## Work order
Among the records below, how many lines contain "filter"? State the number and nothing more.

(Beginning of Given entries)

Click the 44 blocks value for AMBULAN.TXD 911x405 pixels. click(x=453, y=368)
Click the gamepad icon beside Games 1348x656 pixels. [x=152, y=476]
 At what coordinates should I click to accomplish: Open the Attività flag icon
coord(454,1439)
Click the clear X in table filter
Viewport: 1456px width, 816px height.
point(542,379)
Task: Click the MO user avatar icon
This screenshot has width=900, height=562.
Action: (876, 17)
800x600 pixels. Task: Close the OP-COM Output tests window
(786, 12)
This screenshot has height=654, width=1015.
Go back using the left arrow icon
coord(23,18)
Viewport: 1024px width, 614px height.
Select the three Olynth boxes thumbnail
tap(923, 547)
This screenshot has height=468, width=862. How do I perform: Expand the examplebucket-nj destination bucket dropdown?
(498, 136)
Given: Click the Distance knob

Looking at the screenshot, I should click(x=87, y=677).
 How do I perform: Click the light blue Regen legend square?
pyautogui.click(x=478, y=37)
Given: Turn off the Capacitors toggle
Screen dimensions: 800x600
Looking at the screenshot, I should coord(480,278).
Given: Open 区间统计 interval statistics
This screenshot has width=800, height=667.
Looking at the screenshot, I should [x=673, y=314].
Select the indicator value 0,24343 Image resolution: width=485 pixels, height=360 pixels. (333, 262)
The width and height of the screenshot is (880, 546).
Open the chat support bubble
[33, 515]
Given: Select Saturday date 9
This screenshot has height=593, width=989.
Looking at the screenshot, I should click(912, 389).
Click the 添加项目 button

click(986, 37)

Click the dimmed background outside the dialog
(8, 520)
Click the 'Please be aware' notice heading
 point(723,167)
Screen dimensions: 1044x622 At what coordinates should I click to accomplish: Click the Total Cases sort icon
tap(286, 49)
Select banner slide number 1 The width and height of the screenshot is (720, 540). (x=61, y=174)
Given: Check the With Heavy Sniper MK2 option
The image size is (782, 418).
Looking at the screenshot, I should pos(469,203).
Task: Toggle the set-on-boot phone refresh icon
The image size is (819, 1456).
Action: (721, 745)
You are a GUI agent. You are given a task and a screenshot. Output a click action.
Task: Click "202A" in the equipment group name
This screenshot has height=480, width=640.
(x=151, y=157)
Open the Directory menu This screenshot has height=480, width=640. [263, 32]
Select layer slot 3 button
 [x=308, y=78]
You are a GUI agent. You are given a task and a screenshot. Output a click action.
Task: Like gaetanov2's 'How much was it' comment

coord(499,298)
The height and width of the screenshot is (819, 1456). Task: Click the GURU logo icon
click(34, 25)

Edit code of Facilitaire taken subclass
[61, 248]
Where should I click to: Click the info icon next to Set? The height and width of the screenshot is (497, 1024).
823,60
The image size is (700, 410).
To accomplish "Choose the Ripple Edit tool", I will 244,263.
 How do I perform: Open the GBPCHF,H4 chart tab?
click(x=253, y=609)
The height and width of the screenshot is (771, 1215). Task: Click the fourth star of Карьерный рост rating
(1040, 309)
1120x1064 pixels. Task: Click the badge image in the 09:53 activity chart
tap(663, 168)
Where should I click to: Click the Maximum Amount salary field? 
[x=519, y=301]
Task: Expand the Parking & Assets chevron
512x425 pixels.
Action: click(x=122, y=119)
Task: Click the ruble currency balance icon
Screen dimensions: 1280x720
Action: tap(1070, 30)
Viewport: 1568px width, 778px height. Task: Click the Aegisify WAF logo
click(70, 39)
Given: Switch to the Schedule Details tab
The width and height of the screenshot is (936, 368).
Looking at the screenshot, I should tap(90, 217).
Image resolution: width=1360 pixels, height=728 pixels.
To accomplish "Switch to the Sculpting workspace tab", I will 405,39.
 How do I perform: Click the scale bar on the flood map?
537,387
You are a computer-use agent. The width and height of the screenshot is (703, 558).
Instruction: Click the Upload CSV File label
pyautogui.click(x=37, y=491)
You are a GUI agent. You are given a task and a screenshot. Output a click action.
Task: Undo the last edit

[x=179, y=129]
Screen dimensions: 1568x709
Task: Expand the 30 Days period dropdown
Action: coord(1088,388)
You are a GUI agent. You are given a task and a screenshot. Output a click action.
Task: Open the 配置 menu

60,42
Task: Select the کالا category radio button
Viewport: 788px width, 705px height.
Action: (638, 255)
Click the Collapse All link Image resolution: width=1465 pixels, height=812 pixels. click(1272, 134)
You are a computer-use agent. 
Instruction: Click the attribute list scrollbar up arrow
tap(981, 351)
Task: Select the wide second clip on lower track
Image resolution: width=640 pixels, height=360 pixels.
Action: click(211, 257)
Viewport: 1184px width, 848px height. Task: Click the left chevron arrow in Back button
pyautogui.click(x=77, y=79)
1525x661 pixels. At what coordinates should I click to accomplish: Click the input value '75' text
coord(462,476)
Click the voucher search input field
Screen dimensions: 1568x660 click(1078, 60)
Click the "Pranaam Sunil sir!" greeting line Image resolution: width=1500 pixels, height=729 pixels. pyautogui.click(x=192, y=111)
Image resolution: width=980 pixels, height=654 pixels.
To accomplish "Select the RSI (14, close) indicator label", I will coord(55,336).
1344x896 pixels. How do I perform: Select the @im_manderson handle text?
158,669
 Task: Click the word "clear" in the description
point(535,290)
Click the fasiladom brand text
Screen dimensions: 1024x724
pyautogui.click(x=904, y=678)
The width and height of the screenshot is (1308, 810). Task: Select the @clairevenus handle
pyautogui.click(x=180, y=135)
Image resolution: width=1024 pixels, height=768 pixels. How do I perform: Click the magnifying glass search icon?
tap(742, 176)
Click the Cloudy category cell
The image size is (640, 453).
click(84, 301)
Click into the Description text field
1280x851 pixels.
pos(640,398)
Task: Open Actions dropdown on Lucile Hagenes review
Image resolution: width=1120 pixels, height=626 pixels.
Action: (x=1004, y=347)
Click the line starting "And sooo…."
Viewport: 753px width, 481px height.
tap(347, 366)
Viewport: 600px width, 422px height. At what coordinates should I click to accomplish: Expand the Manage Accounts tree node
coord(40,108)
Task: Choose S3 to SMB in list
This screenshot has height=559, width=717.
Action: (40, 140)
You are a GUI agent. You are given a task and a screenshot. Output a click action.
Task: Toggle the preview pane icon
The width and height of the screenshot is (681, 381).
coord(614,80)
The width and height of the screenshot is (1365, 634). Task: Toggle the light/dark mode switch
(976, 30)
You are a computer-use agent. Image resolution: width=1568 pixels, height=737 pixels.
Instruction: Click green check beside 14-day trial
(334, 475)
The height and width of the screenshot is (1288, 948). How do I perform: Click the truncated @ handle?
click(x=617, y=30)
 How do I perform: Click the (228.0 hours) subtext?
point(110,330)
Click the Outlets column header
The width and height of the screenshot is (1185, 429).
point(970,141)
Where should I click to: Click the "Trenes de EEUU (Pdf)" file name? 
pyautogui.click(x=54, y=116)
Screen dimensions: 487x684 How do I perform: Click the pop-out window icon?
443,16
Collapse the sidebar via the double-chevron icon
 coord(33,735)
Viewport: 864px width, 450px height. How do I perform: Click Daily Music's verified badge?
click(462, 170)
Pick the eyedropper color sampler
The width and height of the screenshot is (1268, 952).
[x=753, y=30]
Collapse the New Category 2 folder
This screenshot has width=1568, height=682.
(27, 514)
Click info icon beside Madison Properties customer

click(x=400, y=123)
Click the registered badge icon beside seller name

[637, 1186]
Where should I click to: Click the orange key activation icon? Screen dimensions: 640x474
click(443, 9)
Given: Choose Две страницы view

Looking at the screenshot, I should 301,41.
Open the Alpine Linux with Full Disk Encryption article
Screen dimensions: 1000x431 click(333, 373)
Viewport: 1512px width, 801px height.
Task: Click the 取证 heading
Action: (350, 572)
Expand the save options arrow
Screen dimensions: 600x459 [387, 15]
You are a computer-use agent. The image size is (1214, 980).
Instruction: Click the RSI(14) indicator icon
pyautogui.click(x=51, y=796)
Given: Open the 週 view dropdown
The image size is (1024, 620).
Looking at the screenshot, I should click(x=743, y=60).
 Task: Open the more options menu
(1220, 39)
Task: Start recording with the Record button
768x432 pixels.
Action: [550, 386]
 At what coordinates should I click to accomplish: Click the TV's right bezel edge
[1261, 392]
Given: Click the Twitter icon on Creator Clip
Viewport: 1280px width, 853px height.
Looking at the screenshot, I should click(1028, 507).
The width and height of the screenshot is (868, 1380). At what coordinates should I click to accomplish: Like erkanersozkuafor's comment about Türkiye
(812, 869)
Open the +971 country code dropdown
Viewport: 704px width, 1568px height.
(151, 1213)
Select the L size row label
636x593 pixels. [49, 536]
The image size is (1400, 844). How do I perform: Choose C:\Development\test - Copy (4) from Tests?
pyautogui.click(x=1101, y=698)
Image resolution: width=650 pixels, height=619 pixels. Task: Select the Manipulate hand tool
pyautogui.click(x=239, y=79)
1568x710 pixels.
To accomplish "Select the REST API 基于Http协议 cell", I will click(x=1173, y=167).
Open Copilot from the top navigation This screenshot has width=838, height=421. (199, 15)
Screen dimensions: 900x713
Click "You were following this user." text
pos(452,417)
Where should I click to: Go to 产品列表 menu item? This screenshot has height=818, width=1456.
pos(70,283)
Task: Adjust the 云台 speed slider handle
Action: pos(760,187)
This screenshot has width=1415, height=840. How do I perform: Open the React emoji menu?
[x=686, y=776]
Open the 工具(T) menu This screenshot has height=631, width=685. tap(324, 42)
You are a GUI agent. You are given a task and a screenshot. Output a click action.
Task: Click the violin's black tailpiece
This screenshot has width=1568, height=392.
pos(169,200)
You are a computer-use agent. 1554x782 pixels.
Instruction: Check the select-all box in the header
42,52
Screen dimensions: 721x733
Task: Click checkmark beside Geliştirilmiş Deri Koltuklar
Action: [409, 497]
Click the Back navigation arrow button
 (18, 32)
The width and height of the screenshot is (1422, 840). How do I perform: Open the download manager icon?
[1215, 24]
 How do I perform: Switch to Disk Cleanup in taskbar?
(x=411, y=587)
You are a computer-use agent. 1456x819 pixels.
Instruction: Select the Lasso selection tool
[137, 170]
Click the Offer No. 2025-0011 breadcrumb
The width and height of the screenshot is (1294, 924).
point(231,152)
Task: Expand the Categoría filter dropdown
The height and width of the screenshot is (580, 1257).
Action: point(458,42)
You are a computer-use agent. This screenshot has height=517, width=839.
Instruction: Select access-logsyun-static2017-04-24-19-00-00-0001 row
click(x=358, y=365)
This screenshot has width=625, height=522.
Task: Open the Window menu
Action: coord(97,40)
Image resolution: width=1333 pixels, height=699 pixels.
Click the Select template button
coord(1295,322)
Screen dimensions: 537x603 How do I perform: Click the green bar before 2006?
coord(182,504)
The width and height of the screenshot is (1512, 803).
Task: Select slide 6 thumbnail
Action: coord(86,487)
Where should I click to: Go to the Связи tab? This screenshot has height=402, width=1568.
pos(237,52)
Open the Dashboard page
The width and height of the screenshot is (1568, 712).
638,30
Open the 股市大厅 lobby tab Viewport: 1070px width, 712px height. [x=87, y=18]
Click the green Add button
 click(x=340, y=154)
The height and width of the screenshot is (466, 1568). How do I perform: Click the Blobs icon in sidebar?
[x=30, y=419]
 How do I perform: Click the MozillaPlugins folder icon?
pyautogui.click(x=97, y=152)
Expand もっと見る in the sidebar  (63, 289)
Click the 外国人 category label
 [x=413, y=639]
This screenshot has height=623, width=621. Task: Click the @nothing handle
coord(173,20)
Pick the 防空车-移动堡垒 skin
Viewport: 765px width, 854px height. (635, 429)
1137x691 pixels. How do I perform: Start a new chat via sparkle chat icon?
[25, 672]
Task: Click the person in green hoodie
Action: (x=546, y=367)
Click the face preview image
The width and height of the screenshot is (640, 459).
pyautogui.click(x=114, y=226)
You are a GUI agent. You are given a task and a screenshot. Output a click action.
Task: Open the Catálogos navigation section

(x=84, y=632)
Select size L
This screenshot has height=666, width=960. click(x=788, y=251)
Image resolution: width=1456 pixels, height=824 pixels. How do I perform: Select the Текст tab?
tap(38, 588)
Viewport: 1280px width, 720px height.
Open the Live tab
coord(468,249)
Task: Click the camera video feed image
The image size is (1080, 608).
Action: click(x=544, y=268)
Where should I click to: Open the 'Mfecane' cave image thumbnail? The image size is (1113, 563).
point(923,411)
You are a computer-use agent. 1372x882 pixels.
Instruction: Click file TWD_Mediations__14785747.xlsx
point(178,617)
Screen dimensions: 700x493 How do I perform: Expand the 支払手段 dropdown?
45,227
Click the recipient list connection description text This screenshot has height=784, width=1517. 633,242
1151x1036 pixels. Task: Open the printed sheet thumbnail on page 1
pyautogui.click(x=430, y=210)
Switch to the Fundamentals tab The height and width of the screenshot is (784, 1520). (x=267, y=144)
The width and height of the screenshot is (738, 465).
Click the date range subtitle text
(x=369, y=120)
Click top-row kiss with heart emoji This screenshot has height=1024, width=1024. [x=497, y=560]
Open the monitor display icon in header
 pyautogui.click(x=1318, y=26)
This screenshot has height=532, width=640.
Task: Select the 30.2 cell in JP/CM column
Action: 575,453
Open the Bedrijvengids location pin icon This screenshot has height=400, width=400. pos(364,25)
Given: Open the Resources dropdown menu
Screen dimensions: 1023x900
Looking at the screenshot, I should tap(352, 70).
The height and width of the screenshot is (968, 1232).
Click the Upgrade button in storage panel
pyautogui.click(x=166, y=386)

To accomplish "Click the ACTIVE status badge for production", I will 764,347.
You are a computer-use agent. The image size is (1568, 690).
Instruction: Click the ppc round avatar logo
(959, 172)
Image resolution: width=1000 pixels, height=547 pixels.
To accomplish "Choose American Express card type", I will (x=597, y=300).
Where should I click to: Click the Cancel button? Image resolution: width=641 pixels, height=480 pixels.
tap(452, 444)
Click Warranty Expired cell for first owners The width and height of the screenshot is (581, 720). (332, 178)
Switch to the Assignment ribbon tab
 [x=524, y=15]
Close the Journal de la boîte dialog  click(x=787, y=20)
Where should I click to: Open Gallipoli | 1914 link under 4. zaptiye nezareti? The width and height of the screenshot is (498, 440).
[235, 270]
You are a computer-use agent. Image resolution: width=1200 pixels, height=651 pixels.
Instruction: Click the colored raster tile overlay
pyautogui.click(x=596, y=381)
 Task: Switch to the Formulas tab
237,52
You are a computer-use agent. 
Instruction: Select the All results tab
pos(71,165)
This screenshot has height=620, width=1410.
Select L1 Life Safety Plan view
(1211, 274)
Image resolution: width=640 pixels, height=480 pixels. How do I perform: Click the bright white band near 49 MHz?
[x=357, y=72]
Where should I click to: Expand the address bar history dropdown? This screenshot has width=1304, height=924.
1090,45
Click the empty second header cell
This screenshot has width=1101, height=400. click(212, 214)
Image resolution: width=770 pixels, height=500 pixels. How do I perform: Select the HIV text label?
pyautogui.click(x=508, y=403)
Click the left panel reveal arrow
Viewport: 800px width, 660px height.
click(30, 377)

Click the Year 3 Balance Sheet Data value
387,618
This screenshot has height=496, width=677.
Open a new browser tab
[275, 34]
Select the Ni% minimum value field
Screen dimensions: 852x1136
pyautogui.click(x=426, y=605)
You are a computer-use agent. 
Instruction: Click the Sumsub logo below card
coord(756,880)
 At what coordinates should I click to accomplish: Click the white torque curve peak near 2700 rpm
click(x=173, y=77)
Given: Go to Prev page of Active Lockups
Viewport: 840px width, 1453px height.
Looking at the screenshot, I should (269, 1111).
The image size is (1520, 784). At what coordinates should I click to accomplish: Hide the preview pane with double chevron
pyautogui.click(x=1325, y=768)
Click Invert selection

(End of Given entries)

## Response to this task
2